Cuban President Miguel Díaz-Canel last Friday criticized the “reactionary” position of Brazil’s president-elect, Jair Bolsonaro, and revealed that 836 of the more than 8,000 Cuban doctors who were withdrawn from the “More Doctors” collaboration program in that country have not returned to the island.
Díaz-Canel said that when his government decided last November 14 to not continue participating in the “More Doctors” program, “8,471 collaborators were in Brazil, 7,635 of them completed their mission, representing more than 90 percent of the total,” and he said that “until now 836 doctors have not returned.”
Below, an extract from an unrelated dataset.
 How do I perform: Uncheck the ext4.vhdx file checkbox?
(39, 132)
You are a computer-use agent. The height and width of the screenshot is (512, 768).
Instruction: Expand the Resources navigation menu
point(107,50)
In his speech at the central ceremony for the end of the participation of the Cuban brigade in Brazil’s “More Doctors” program, Díaz-Canel said that among the doctors who served in Brazil, some formed families with Brazilian citizens and “honorably fulfilled their mission and their commitment” to the Caribbean country’s public health.
The Cuban president stressed that the work of the island’s doctors in places of extreme poverty, in favelas of Rio de Janeiro, Sao Paulo, Salvador de Bahia and in the 34 special indigenous districts, especially in the Amazon, was widely recognized by the federal, state and municipal governments, as well as the Brazilian population.
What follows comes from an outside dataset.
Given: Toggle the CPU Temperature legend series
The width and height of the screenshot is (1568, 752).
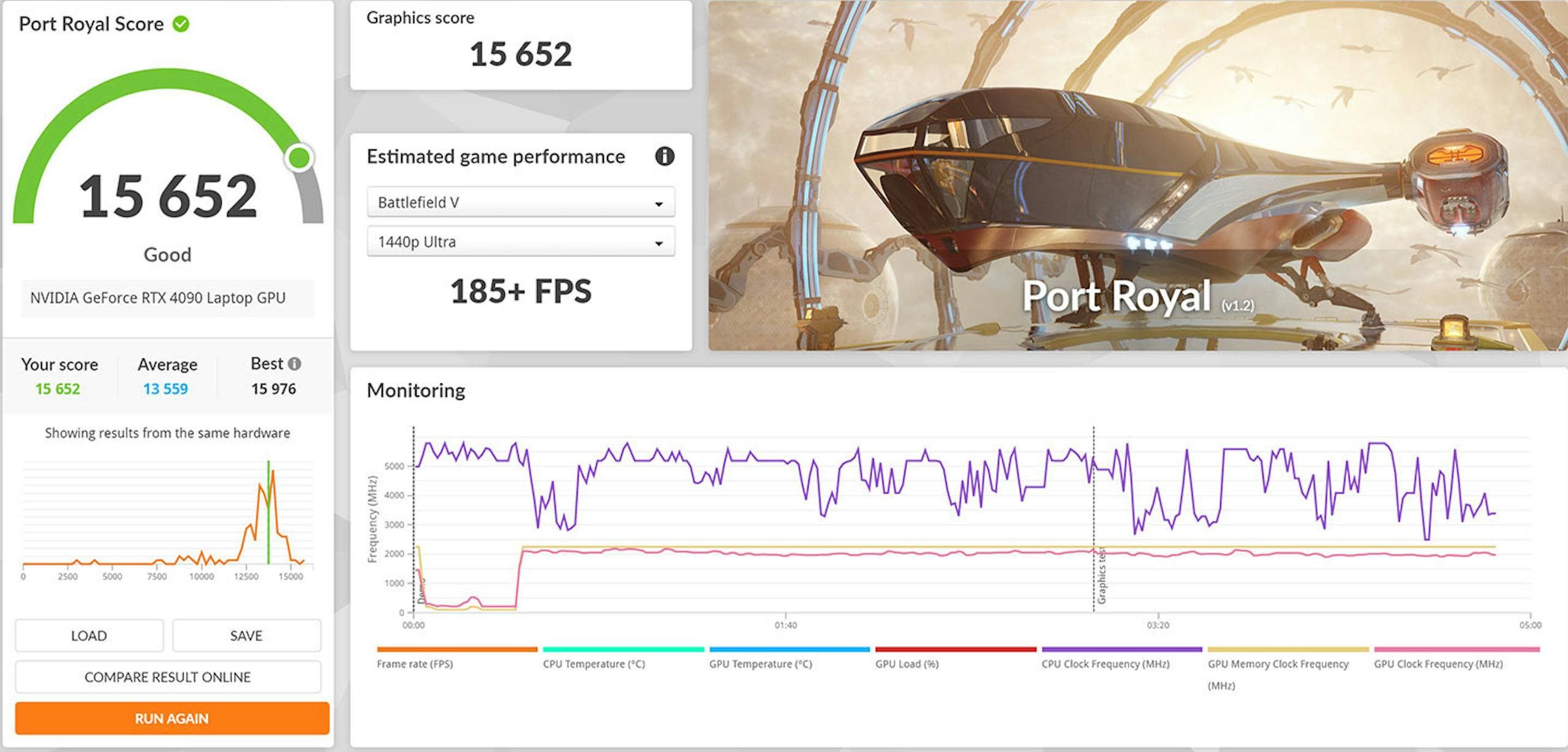Looking at the screenshot, I should pos(594,664).
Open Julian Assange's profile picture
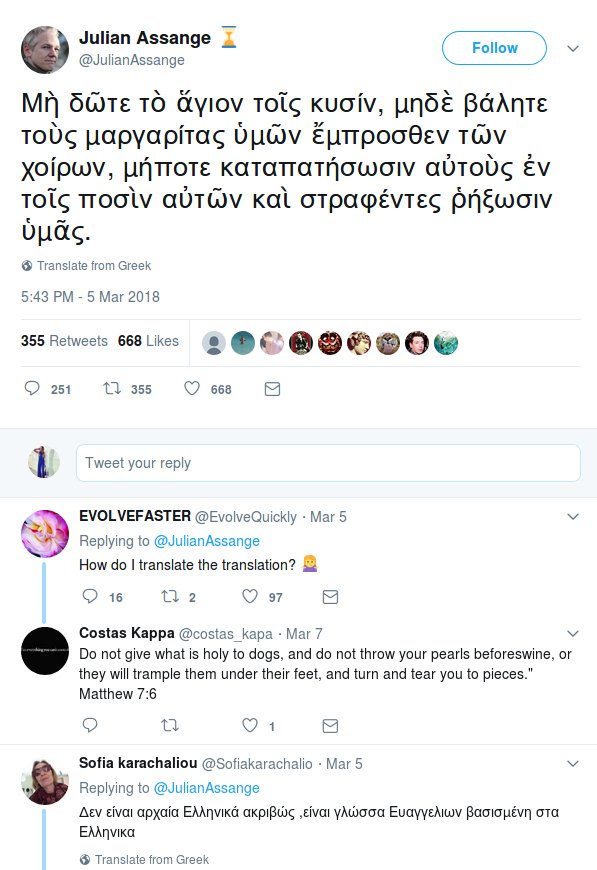Image resolution: width=597 pixels, height=870 pixels. coord(45,50)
He also highlighted that during the five years of work in the program created by Brazilian Ex-President Dilma Rousseff, about 20,000 Cuban collaborators cared for more than 113,350 million patients in more than 3,600 municipalities and that the Cubans constituted 80 percent of all participating doctors.
“In Cuba, life-saving professionals are formed with an attitude contrary to mercantilist calculations. The altruism, generosity, willingness to save lives without thinking about the cost is a fundamental principle in their formation,” said the Cuban president.
He said that after the return of the Cuban doctors, Brazilian towns were left without their professional service but he affirmed that Cuba “had no other option” than to withdraw from the “More Doctors” program.
“It was impossible to idly sit by in the face of an arrogant and insensitive government unable to understand that our doctors arrived in his country moved by the urge to serve the people, take care of their health and their soul, not to negotiate with them,” he said.
In that sense, Díaz-Canel said that the “reactionary position” of the president-elect of Brazil, Jair Bolsonaro, “has made a part of his population vulnerable, risking the most precious thing human beings have, their health and their life.”
Last November 14 Cuba ordered the withdrawal of its doctors from Brazil following statements by the country’s president-elect, ultra-rightist Jair Bolsonaro, who described the island’s professionals as “slaves” of a “dictatorship” and also questioned their training.
A statement from the Ministry of Public Health of Cuba explained at the time that the decision was made due to the “threatening and derogatory” statements of Bolsonaro, who proposed “unacceptable” modifications to the program and alien to the agreements of the collaborators, established through the Pan American Health Organization (PAHO).
Bolsonaro, who will take office on January 1, is a harsh critic of the Cuban government and of the agreements signed by the governments of the Workers’ Party (PT), which in his opinion favored and financed a “communist dictatorship.”